*Your task*:
The answer must be an exact copy of the lines from the one containing "Task: Click the Total cost info icon" through the final line of the material, both included, and nothing else.

*Provided information*:
--- START ---
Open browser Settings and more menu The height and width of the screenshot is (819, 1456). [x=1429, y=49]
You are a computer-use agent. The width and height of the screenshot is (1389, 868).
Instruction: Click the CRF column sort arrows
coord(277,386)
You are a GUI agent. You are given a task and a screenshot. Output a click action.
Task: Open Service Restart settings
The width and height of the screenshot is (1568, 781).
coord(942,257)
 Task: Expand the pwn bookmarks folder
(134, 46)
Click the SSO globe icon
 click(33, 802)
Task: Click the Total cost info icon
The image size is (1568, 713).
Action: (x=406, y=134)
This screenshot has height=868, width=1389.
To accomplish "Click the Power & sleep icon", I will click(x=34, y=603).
--- END ---
*Worked solution*:
Task: Click the Total cost info icon
The image size is (1568, 713).
Action: (x=406, y=134)
This screenshot has height=868, width=1389.
To accomplish "Click the Power & sleep icon", I will click(x=34, y=603).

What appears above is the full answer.